Recordaba que Kamchak se sentaba en aquella cosa gris, más bien angular, granulosa, de esquinas redondeadas.

—A veces —dijo Kamchak—, la mejor forma de ocultar algo es no ocultarlo, porque todos creemos que si tiene algún valor, esa cosa estará oculta, y por tanto, si está a la vista, es señal de que no lo tiene.

—Pero... Pero lo tenías allí en medio —dije con voz temblorosa—. Lo arrastrabas sobre la alfombra del carro, y un día incluso le diste una patada para que pudiese examinarlo... ¡Y te sentabas encima!

—Espero —dijo Kamchak alborozado— que los Reyes Sacerdotes no se ofendan, y que entiendan que esos pequeños detalles eran una parte esencial del engaño..., que por lo que creo ha funcionado bastante bien.

—No te preocupes —sonreí al pensar en la alegría de Misk al recibir el huevo—, no se ofenderán en absoluto.

—Y no temas, que no ha sufrido ningún daño. Para perjudicar al huevo de los Reyes Sacerdotes habría tenido que usar una quiva o un hacha.

—¡Tuchuk astuto! —exclamé.

Kamchak y Harold se echaron a reír.

—Ahora sólo espero que después de todo este tiempo, el huevo siga viable.

—Lo hemos vigilado —dijo Kamchak encogiéndose de hombros—, hemos hecho lo que ha estado en nuestra mano.

—Y yo te lo agradezco en nombre de los Reyes Sacerdotes.

—Nos complace estar al servicio de los Reyes Sacerdotes. Pero recuerda que nosotros sólo reverenciamos al cielo.

—Y al coraje, y a esa clase de cosas —añadió Harold.

Kamchak y yo reímos.

—Creo que por esta razón, porque reverenciáis al cielo, y al coraje, y esa clase de cosas, os trajeron el huevo a vosotros.

—Quizás sea cierto —dijo Kamchak—, pero sentiré un gran alivio cuando me libre de él, y por otra parte estamos casi en la mejor época para la caza del tumit con la boleadora.

—Hablando de otra cosa, Ubar —dijo Harold guiñándome un ojo—. ¿Cuánto has pagado por Aphris de Turia?

Kamchak le dirigió una mirada que parecía una quiva, directa al corazón.

—¿Has encontrado a Aphris? —pregunté con alegría.

—Albrecht de los kassars la recogió cuando atacaban el campamento paravaci —comentó despreocupadamente Harold.

—¡Fantástico! —exclamé.

—Solamente es una esclava —gruñó Kamchak—, una persona de poca importancia.

—¿Cuánto pagaste para volver a disponer de ella? —inquirió Harold con aire inocente.

—Prácticamente, nada, porque es casi una inútil.

—Me alegra mucho saber que Aphris está bien. Supongo que no te fue demasiado difícil arrebatársela a Albrecht de los kassars.

Harold se puso la mano sobre la boca y volvió la cabeza para reírse más disimuladamente. La cabeza de Kamchak parecía hundírsele en los hombros a causa de la ira que le invadía.

—¿Cuánto pagaste? —pregunté.

—Es difícil ser más listo que un tuchuk cuando se trata de negocios —dijo Harold, con tono seguro.
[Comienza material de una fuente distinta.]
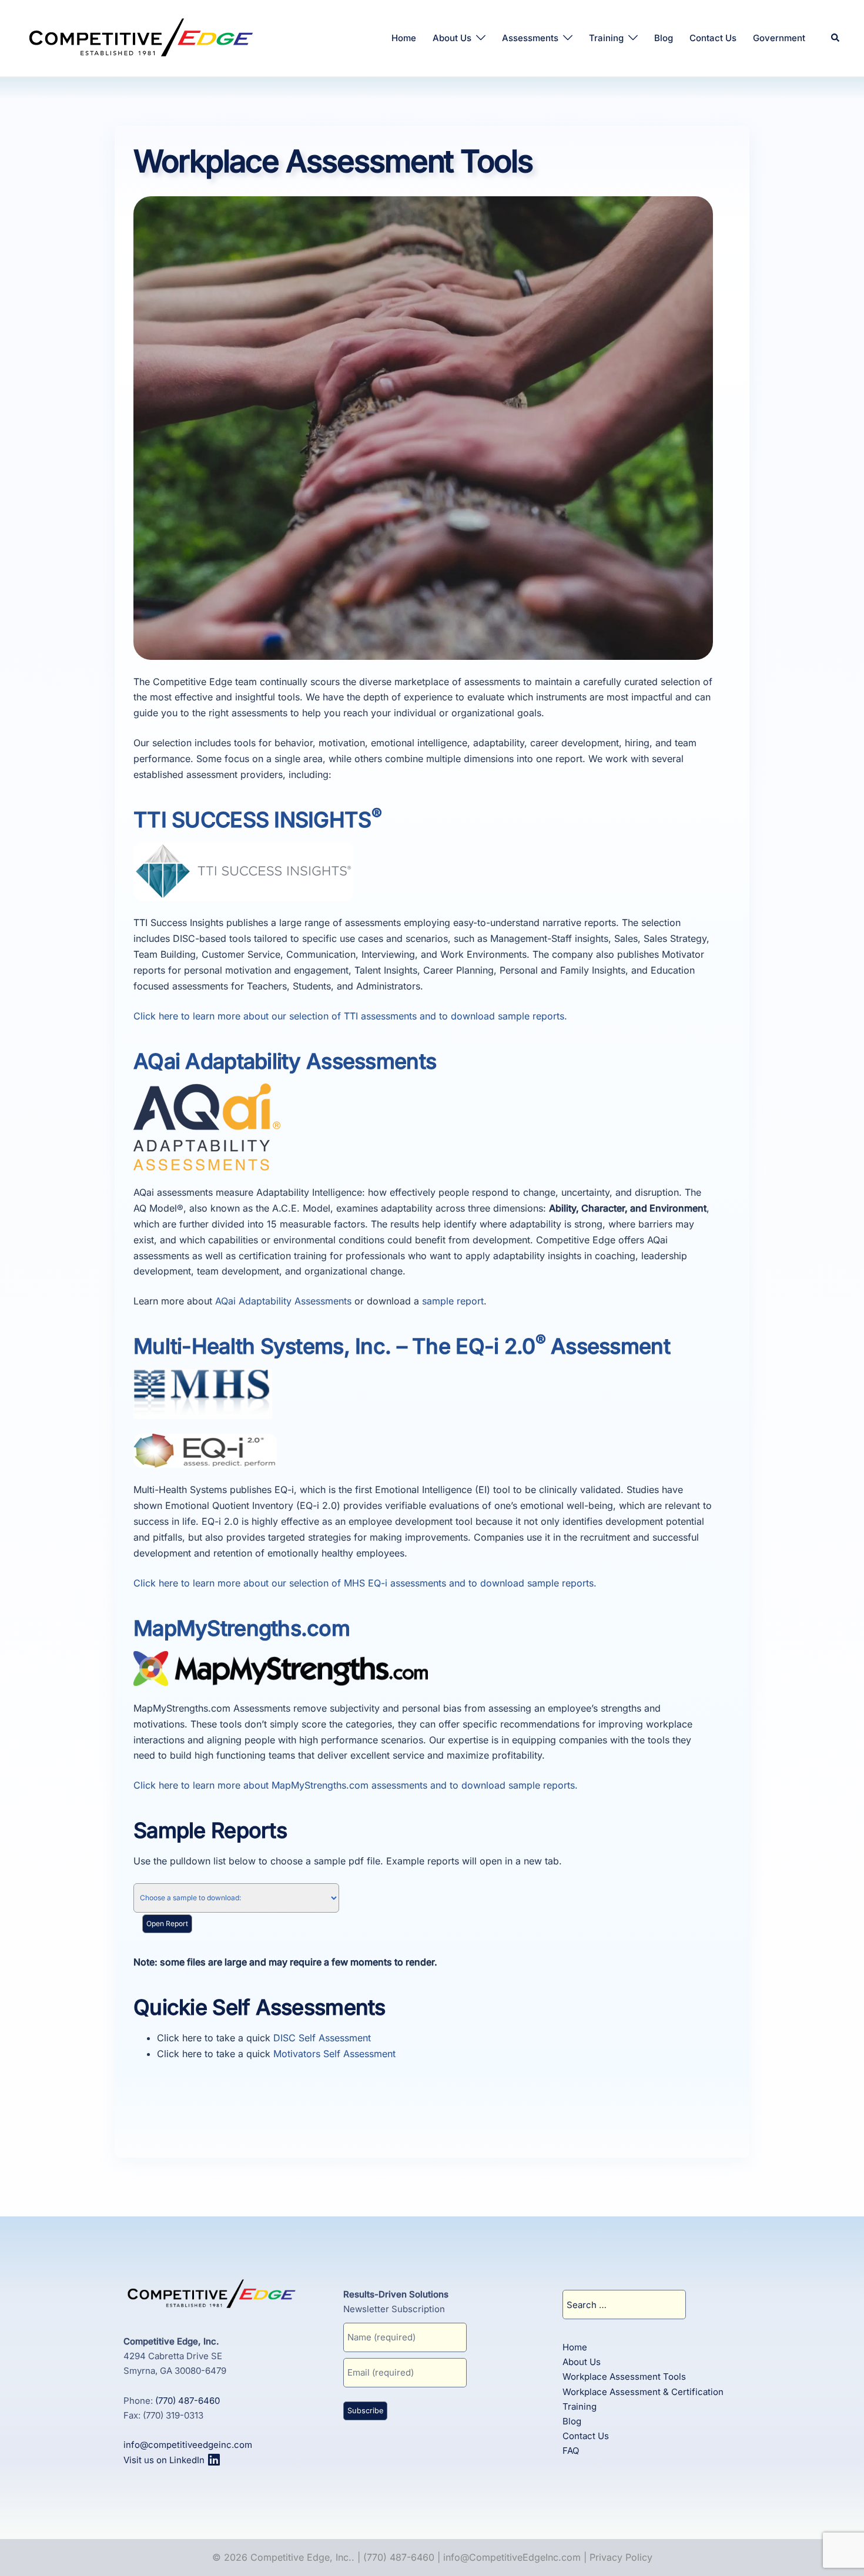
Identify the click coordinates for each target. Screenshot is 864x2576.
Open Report (167, 1923)
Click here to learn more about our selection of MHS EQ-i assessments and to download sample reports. (365, 1583)
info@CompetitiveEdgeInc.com (512, 2557)
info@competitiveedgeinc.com (187, 2444)
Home (403, 37)
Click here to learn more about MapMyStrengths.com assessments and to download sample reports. (355, 1785)
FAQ (570, 2450)
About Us (452, 37)
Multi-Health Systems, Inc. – (401, 1346)
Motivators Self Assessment (334, 2054)
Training (606, 37)
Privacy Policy (621, 2557)
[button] (835, 38)
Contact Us (712, 37)
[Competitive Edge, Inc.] (141, 37)
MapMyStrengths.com (241, 1628)
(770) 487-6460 (187, 2400)
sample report (453, 1301)
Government (779, 37)
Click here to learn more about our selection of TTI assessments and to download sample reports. (350, 1016)
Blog (663, 37)
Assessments (530, 37)
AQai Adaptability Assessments (284, 1061)
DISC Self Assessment (322, 2038)
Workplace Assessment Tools (624, 2377)
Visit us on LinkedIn (165, 2460)
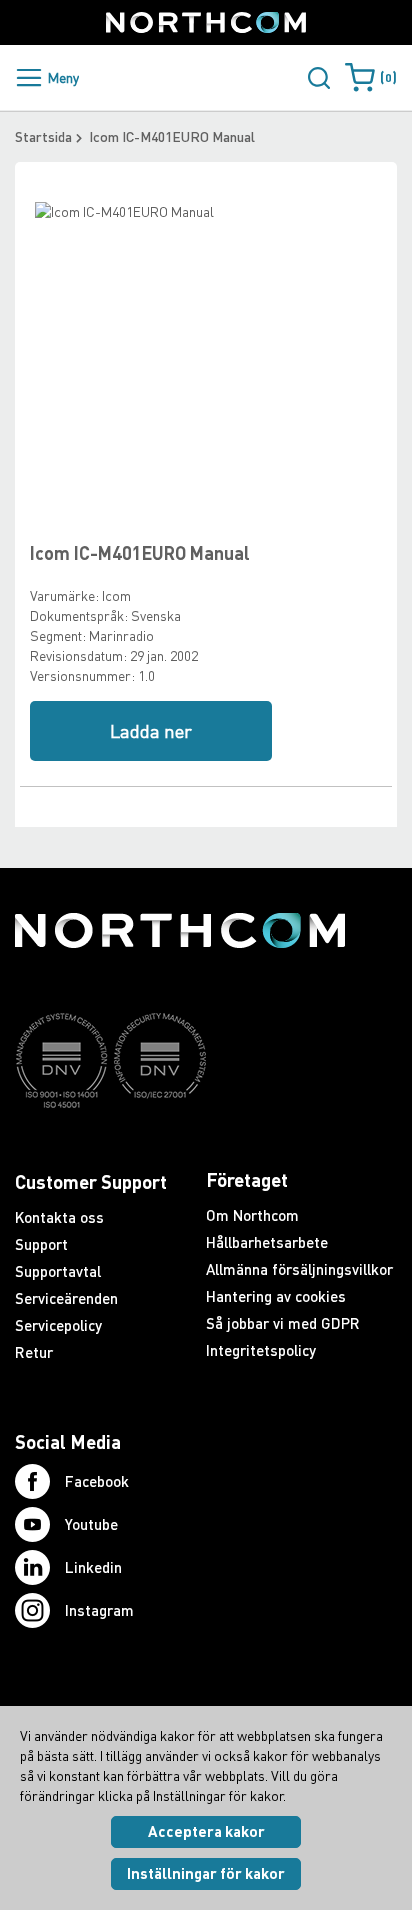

—Pronto llegará la época de la caza de tumits —murmuró Kamchak, que miraba por la llanura, hacia los carros apostados más allá de la muralla.

Recordaba muy bien cómo Kamchak había hecho que Albrecht de los kassars pagase por el retorno a su carro de la pequeña Tenchika, y recordaba también cómo el Ubar de los tuchuks estuvo a punto de morirse de risa al ver que el kassar pagaba un precio exorbitante, lo que era señal evidente de que había cometido el error de caer en las redes amorosas de la chica, ¡que encima era turiana!

—En mi opinión —dijo Harold— un tuchuk tan despierto como Kamchak, el Ubar de nuestros carros, no debe haber pagado más que un puñado de discotarns de bronce por una muchacha de su estilo.

—En esta época del año —observó Kamchak—, los tumits suelen correr hacia el Cartius.

—De verdad —dije—, estoy muy contento de que Aphris vuelva a estar en tu carro. Te aprecia mucho, ¿sabes?

Kamchak se encogió de hombros.

—Por lo que he oído —dijo Harold—, no hace más que cantar alrededor de los boskos y en el interior del carro todo el día. Yo también me desharía de una chica que insiste en hacer tanto ruido.